— Records from a dataset —
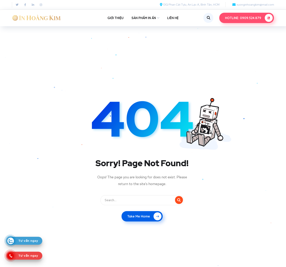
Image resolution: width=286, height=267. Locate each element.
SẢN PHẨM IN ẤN (143, 18)
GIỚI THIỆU (115, 18)
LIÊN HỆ (173, 18)
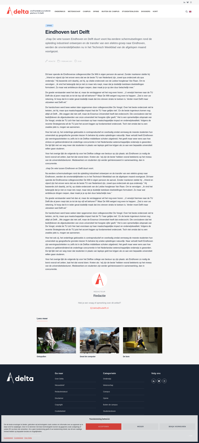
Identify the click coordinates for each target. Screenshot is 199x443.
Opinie (96, 11)
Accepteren (103, 426)
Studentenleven (130, 11)
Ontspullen (41, 356)
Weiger (140, 426)
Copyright (59, 405)
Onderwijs (60, 11)
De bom (126, 356)
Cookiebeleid (8, 438)
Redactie (51, 61)
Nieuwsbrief (59, 385)
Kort (155, 11)
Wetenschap (74, 11)
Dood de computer (87, 356)
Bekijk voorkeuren (177, 426)
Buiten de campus (110, 11)
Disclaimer (59, 398)
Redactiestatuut (61, 392)
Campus (87, 11)
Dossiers (145, 11)
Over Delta (28, 438)
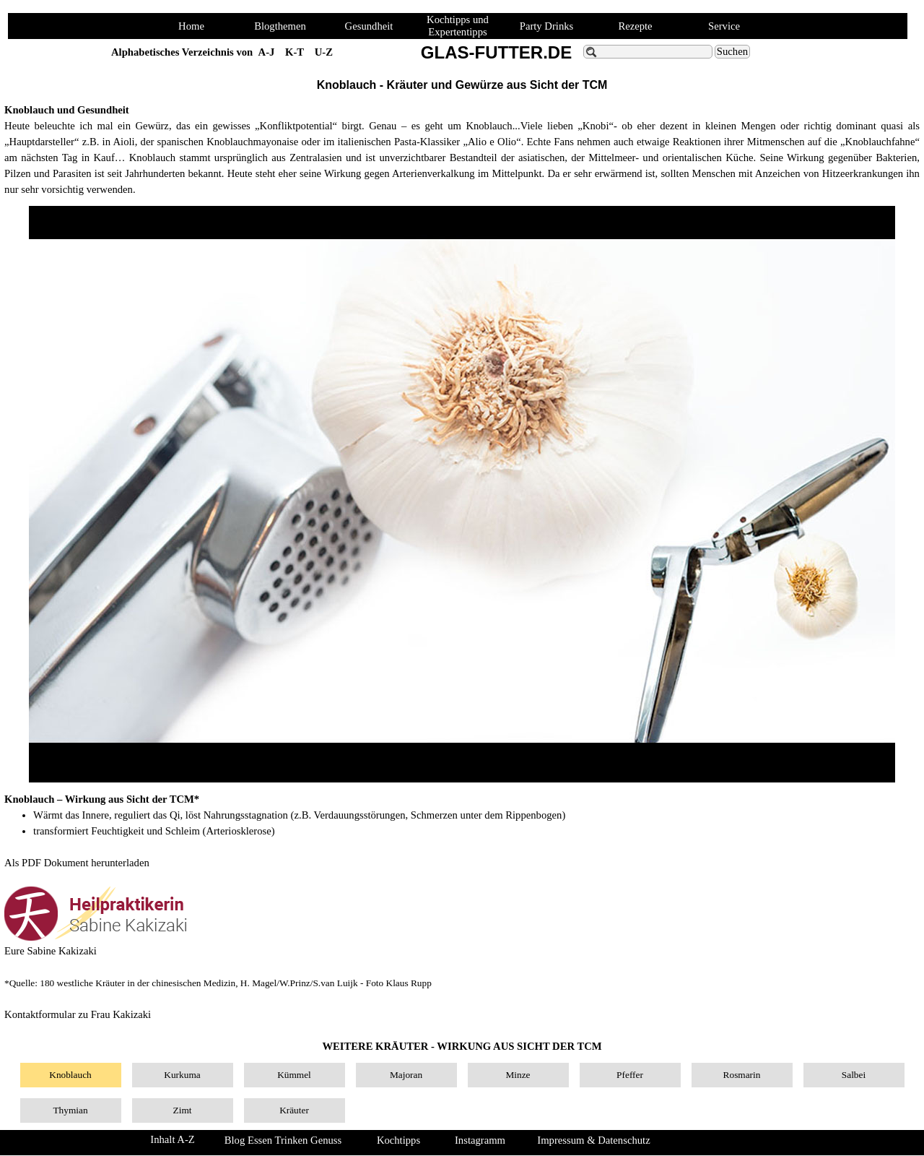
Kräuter (294, 1110)
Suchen (732, 51)
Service (724, 26)
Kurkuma (182, 1074)
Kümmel (294, 1074)
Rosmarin (742, 1074)
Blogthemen (280, 26)
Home (191, 26)
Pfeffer (629, 1074)
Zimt (182, 1110)
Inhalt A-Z (172, 1139)
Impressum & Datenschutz (593, 1140)
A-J (266, 52)
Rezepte (635, 26)
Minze (517, 1074)
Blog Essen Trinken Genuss (283, 1140)
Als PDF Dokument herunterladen (76, 862)
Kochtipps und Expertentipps (458, 26)
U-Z (324, 52)
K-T (294, 52)
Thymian (70, 1110)
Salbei (854, 1074)
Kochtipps (398, 1140)
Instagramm (480, 1140)
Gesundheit (369, 26)
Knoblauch (70, 1074)
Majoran (406, 1074)
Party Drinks (547, 26)
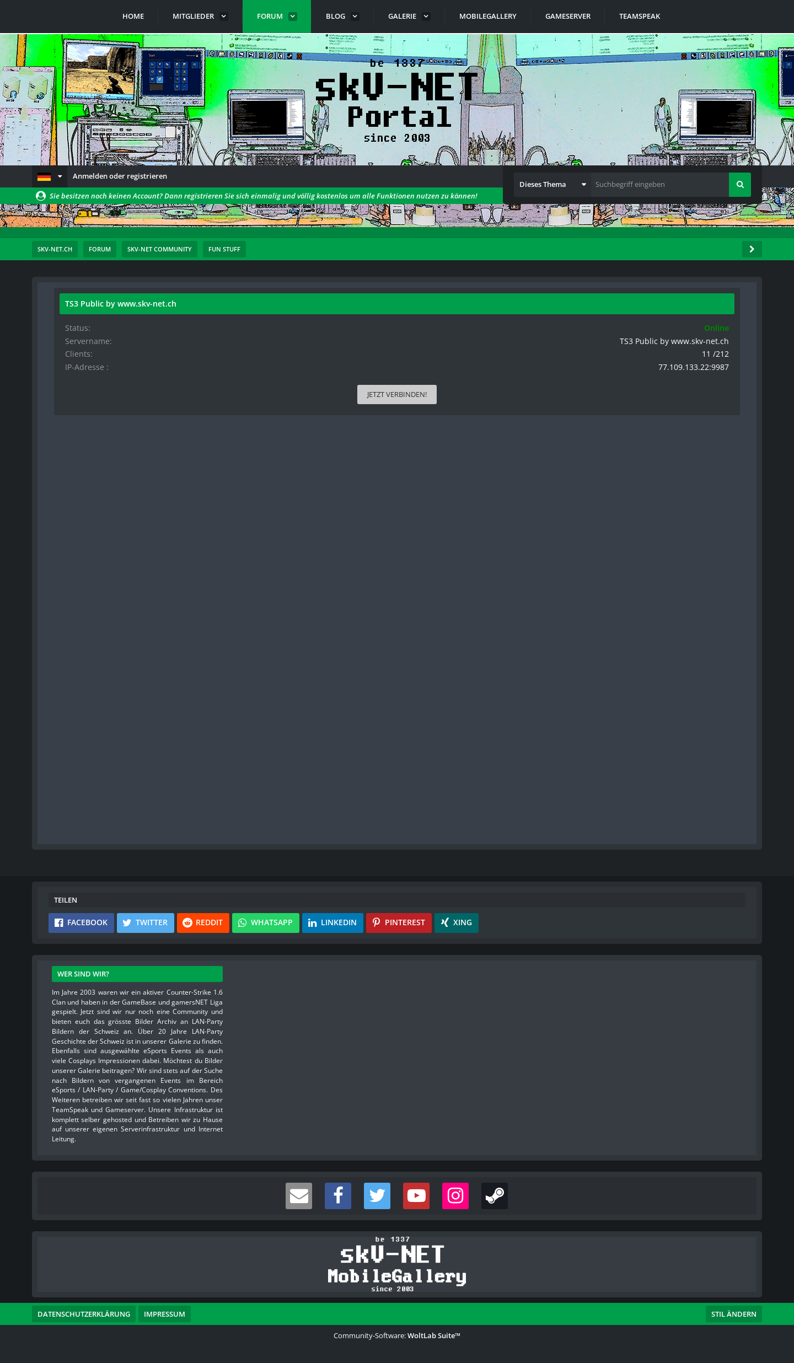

— Problem statement —
Update the entries above by replacing "Instagramm" with "Instagram" and leaving everything else unchanged. Leave the pictures out of your answer.

— Expected answer —
Image resolution: width=286, height=267. Locate each element.
SẢN PHẨM IN ẤN (143, 18)
GIỚI THIỆU (115, 18)
LIÊN HỆ (173, 18)
Identify the click coordinates for each target. Screenshot is 199x443.
Opinie (96, 11)
Accepteren (103, 426)
Studentenleven (130, 11)
Ontspullen (41, 356)
Weiger (140, 426)
Copyright (59, 405)
Onderwijs (60, 11)
De bom (126, 356)
Cookiebeleid (8, 438)
Redactie (51, 61)
Nieuwsbrief (59, 385)
Kort (155, 11)
Wetenschap (74, 11)
Dood de computer (87, 356)
Bekijk voorkeuren (177, 426)
Buiten de campus (110, 11)
Disclaimer (59, 398)
Redactiestatuut (61, 392)
Campus (87, 11)
Dossiers (145, 11)
Over Delta (28, 438)
Kräuter (294, 1110)
Suchen (732, 51)
Service (724, 26)
Kurkuma (182, 1074)
Kümmel (294, 1074)
Rosmarin (742, 1074)
Blogthemen (280, 26)
Home (191, 26)
Pfeffer (629, 1074)
Zimt (182, 1110)
Inhalt A-Z (172, 1139)
Impressum & Datenschutz (593, 1140)
A-J (266, 52)
Rezepte (635, 26)
Minze (517, 1074)
Blog Essen Trinken Genuss (283, 1140)
Als PDF Dokument herunterladen (76, 862)
Kochtipps und Expertentipps (458, 26)
U-Z (324, 52)
K-T (294, 52)
Thymian (70, 1110)
Salbei (854, 1074)
Kochtipps (398, 1140)
Instagram (480, 1140)
Gesundheit (369, 26)
Knoblauch (70, 1074)
Majoran (406, 1074)
Party Drinks (547, 26)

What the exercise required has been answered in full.